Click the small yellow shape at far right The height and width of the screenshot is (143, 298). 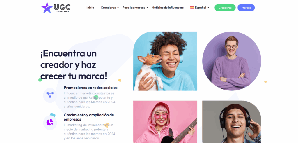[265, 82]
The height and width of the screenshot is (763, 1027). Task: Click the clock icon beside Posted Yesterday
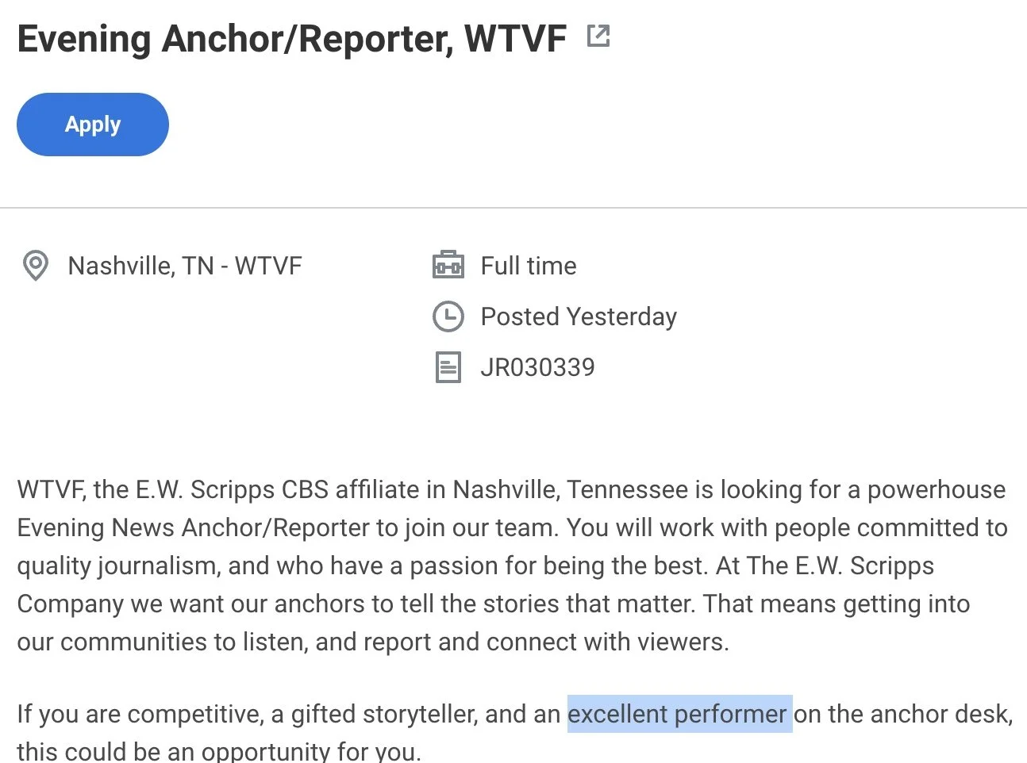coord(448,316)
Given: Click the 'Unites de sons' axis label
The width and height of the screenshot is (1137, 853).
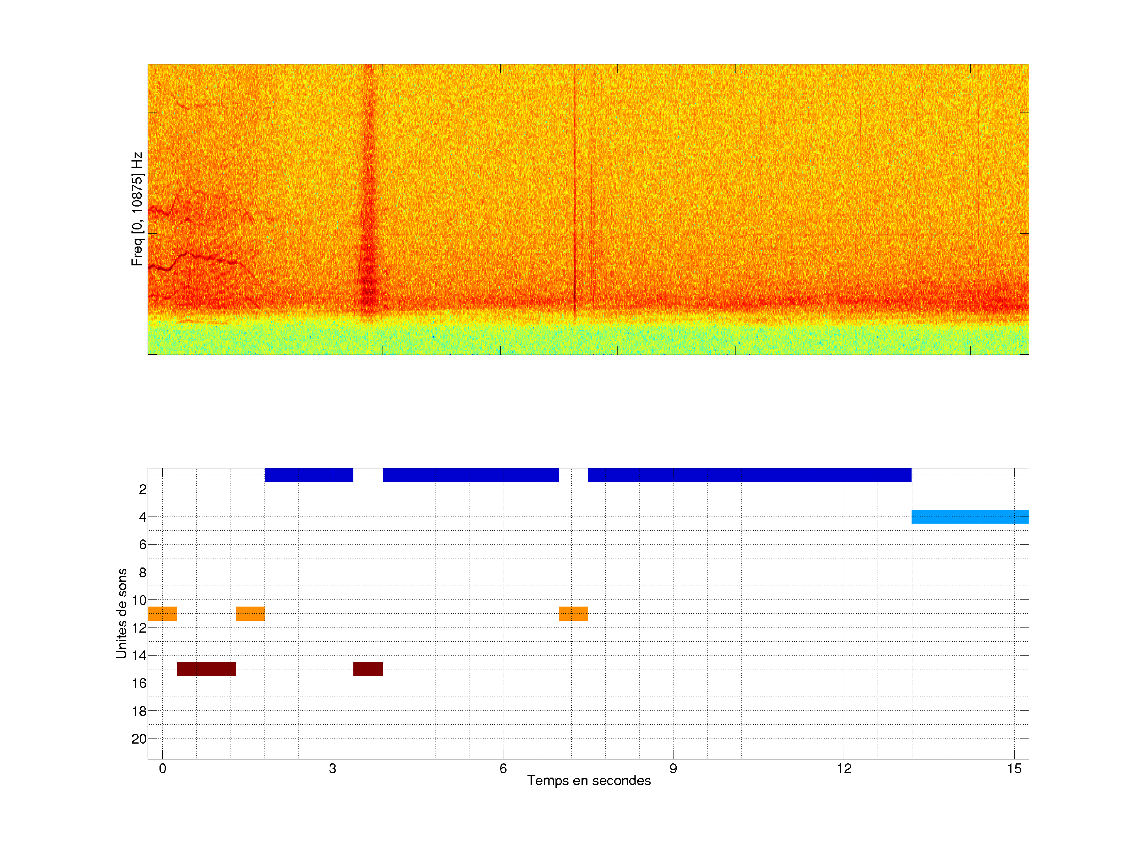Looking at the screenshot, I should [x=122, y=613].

********************

Written exercise — Put the lines starting at the one containing "The height and width of the screenshot is (763, 1027)." and ending at the last line into a numbered list, skipping any blank lines and leaving out the pictures.

Complete output —
1. The height and width of the screenshot is (763, 1027). Task: Click the clock icon beside Posted Yesterday
2. coord(448,316)
3. Given: Click the 'Unites de sons' axis label
4. The width and height of the screenshot is (1137, 853).
5. Looking at the screenshot, I should [x=122, y=613].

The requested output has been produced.